O executivo, porém, avalia que o cenário mudou. Para ele, caso a redução no ritmo permita ganhar um ou dois anos adicionais antes que os modelos atinjam níveis críticos de capacidade, esse período poderia ser usado para desenvolver mecanismos mais eficazes de controle.
O debate ganhou força depois que o pesquisador da Anthropic Jacob Coxon deixou a empresa afirmando temer que organizações como Anthropic e OpenAI estejam assumindo riscos excessivos. Segundo ele, parte dos pesquisadores acredita que sistemas futuros poderiam representar ameaças graves à humanidade.
A preocupação com riscos extremos da IA já havia levado pesquisadores e executivos do setor a assinarem, em 2023, uma declaração defendendo que reduzir riscos de extinção provocados pela tecnologia deveria ser uma prioridade global, ao lado de ameaças como pandemias e guerras nucleares.

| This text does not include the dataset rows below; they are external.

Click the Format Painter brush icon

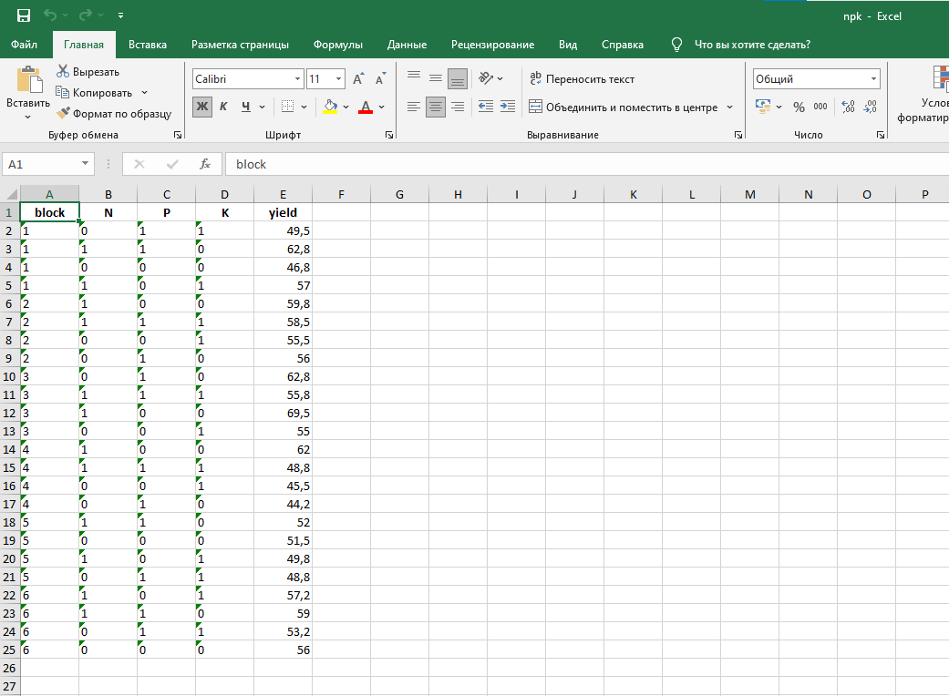click(x=63, y=114)
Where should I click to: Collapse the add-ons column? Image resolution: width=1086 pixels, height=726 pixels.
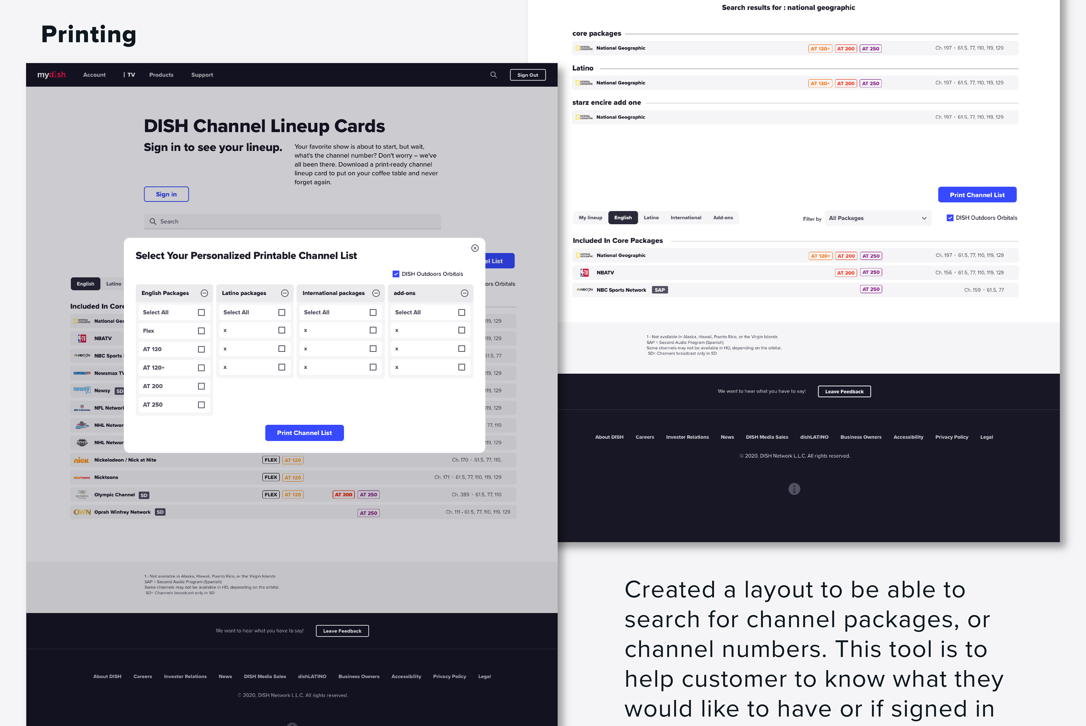pyautogui.click(x=465, y=293)
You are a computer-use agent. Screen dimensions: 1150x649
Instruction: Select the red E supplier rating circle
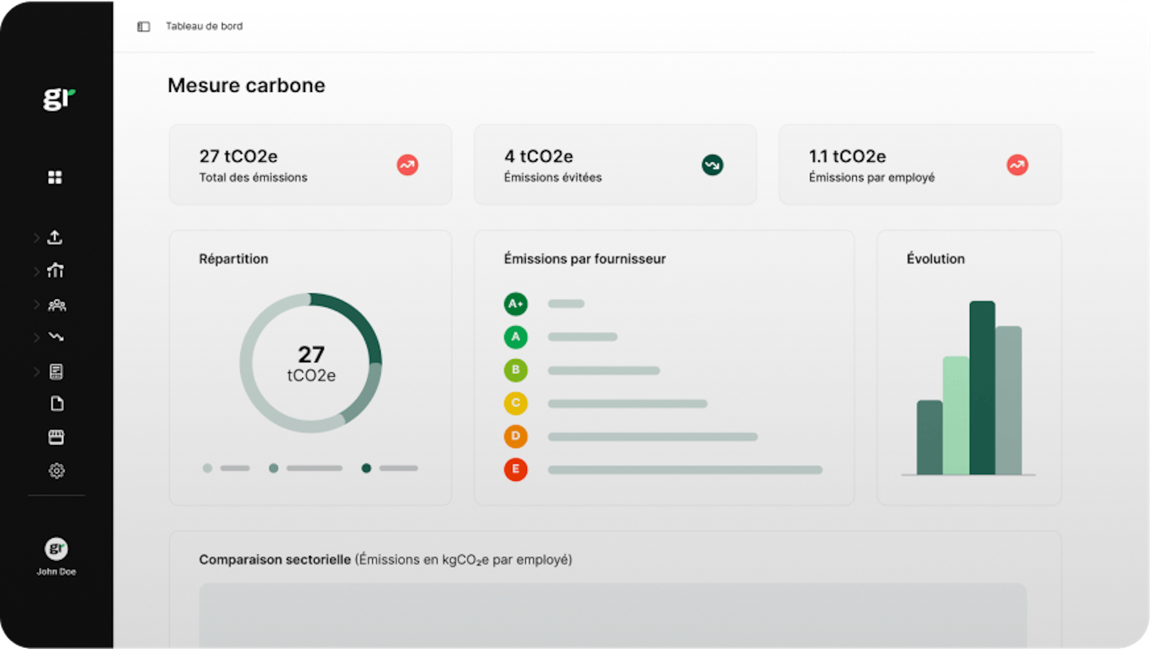(x=516, y=469)
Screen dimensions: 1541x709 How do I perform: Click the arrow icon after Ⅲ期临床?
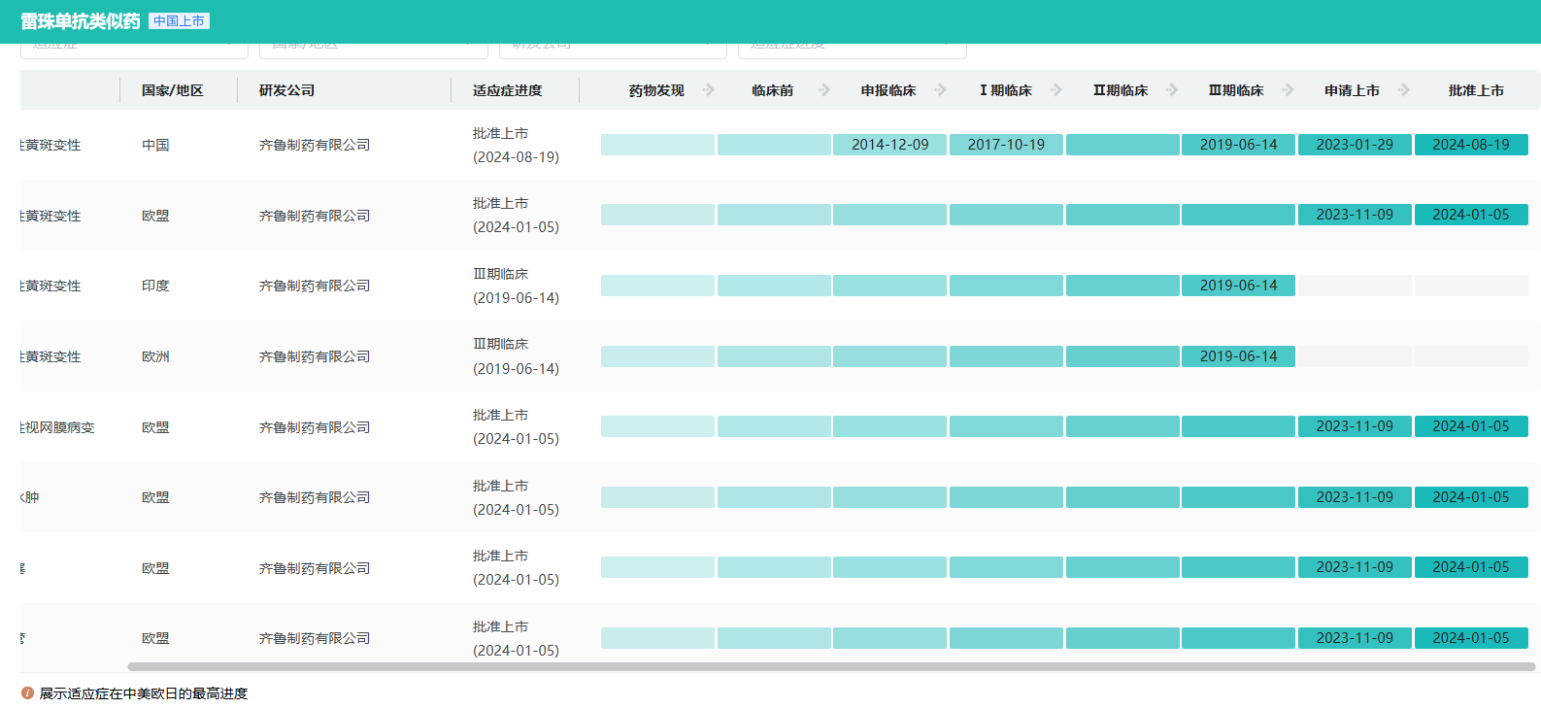point(1289,90)
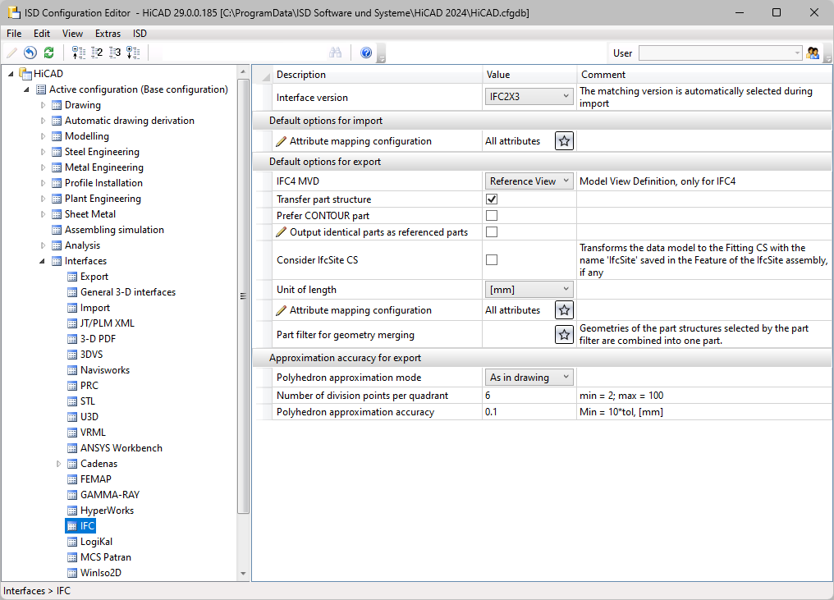Click the expand to level 3 icon
The width and height of the screenshot is (834, 600).
pyautogui.click(x=115, y=53)
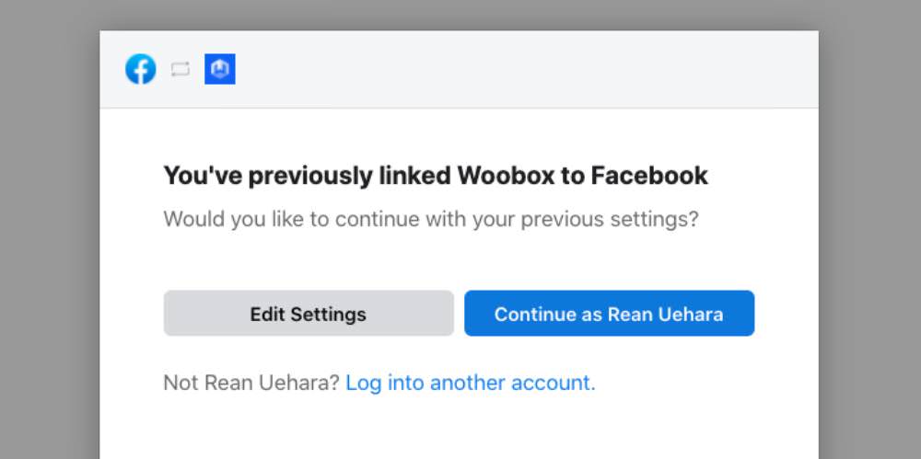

A proposta de Amodei recebeu apoio de nomes importantes do setor. Sam Altman, CEO da OpenAI, afirmou concordar que a indústria precisa controlar o ritmo de avanço das capacidades mais avançadas e disse que a empresa também pretende adotar avaliações independentes.
O cientista-chefe da OpenAI, Jakub Pachocki, também defendeu que desacelerações voluntárias se tornem comuns até que padrões compartilhados de segurança sejam estabelecidos.
Até mesmo Elon Musk, que já fez críticas à Anthropic, declarou apoio à proposta. “Dario está certo”, escreveu o empresário em publicação na rede X.
Amodei afirmou que continua acreditando no potencial positivo da inteligência artificial, mas defendeu que os benefícios da tecnologia dependem da forma como ela será desenvolvida.
A Anthropic, empresa responsável pelo modelo Claude, também se prepara para uma possível abertura de capital, embora ainda não tenha divulgado oficialmente uma data para estreia no mercado.